为了进一步保护 Cloud SQL 实例,请使用专用 IP 而不是公共 IP,并使用基于 IAM 的数据库身份验证而不是基于用户名和密码的身份验证。
监控暴力破解访问尝试
为了监控暴力破解访问尝试,Cloud SQL 会使用 /database/network/connection_attempt_count 指标统计实例的每种连接事件的发生次数。此指标使用以下字段来确定连接是否为暴力破解访问尝试:
login_status:跟踪连接是否导致成功登录。anomaly_detected:根据连接是否超出 Cloud SQL 设置的登录尝试次数阈值,跟踪连接是否为暴力破解访问尝试。anomalous_connection_throttled:跟踪暴力破解访问尝试连接是否受到限制。

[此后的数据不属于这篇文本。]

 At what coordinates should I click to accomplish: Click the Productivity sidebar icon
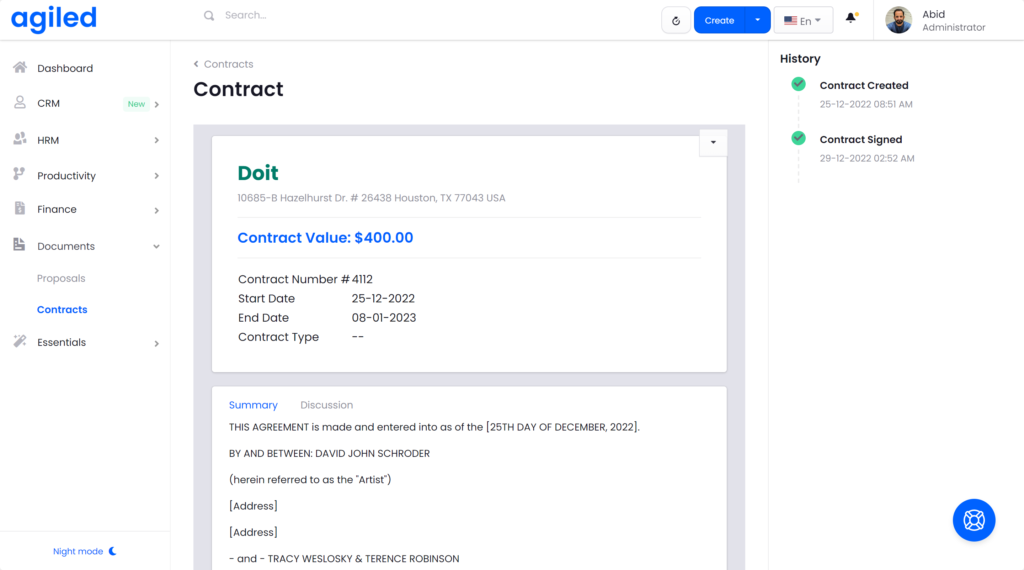[19, 175]
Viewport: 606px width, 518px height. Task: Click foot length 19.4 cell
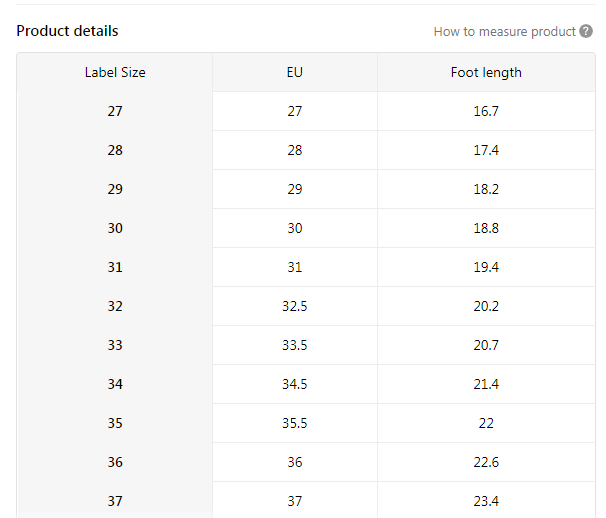point(486,267)
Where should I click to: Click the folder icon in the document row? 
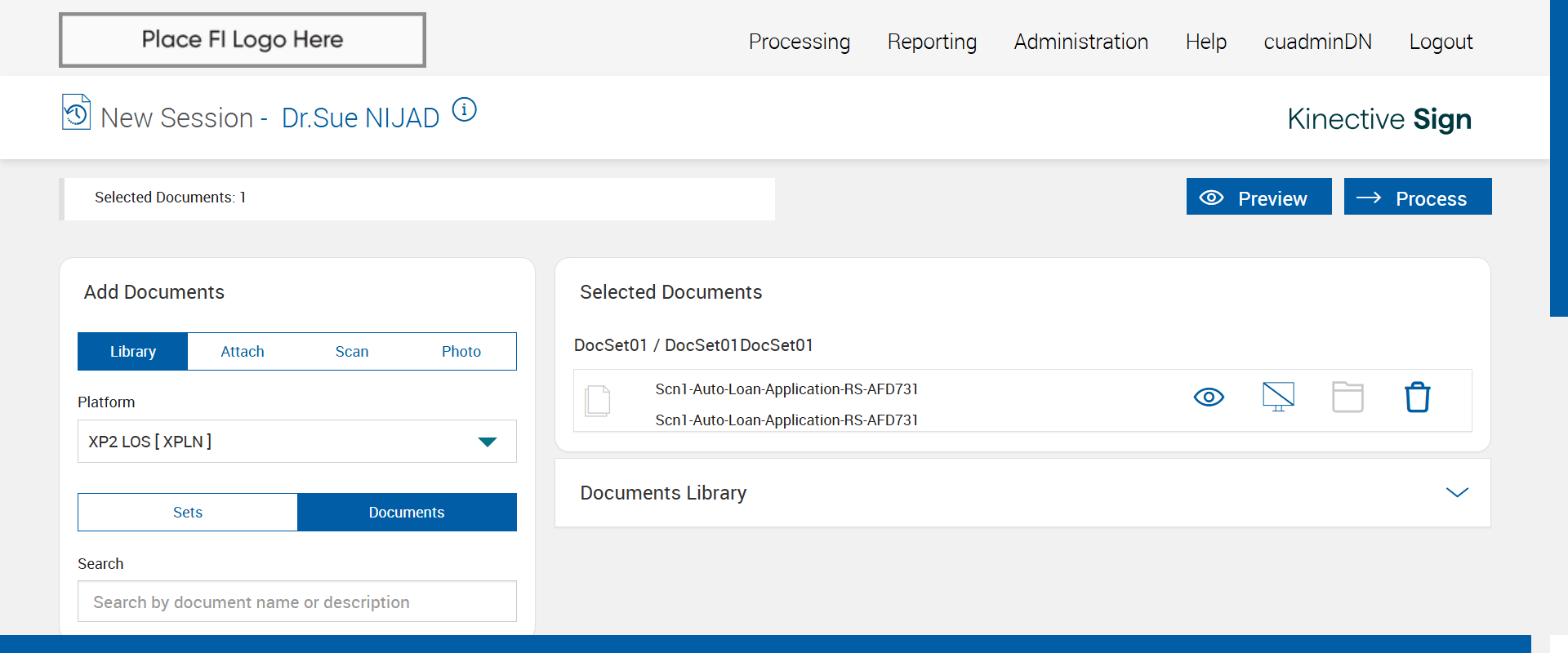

您可以监控此指标,以确定每种类型的连接事件的计数。下表显示了该指标跟踪的连接事件及其对应的字段值:
| 事件 | 说明 |
|---|---|
| 登录成功 | 成功登录您的实例,但未检测到暴力破解访问尝试。跟踪的字段值: login_status: succeeded
anomaly_detected: none
anomalous_connection_throttled: false
|
| 登录失败 | 检测到对您的实例的登录尝试失败,但未检测到暴力破解访问尝试。跟踪的字段值: login_status: failed
anomaly_detected: none
anomalous_connection_throttled: false
|
| 检测到暴力破解登录尝试(未限制) | 被识别为暴力访问尝试的登录失败尝试,因为其超过了 Cloud SQL 设置的登录尝试阈值。连接未受到限制。跟踪的字段值: login_status: failed
anomaly_detected: brute-force login
anomalous_connection_throttled: false
|
| 检测到暴力破解登录尝试并已限制 | 一次登录尝试失败,被识别为暴力访问尝试,因为其超过了 Cloud SQL 设置的登录尝试次数阈值,并且受到限制以防止登录。跟踪的字段值: login_status: failed
anomaly_detected: brute-force login
anomalous_connection_throttled: true
|
| 检测到暴力破解访问尝试后成功登录(未受到限制) | 在连接被识别为暴力破解尝试后,成功登录到您的实例。连接未受到限制。跟踪的字段值: login_status: succeeded
anomaly_detected: brute-force login
anomalous_connection_throttled: false
|
| 在检测到并限制暴力破解访问尝试后成功登录 | 在连接被识别为暴力破解访问尝试并受到限制后,成功登录到您的实例。跟踪的字段值: login_status: succeeded
anomaly_detected: brute-force login
anomalous_connection_throttled: true
|
限制
- 暴力破解保护功能需要最低维护版本
MYSQL_$version.R20250531.01_23。如需了解详情,请参阅执行自助维护。 - 暴力破解防护功能仅适用于 MySQL 5.7 及更高版本。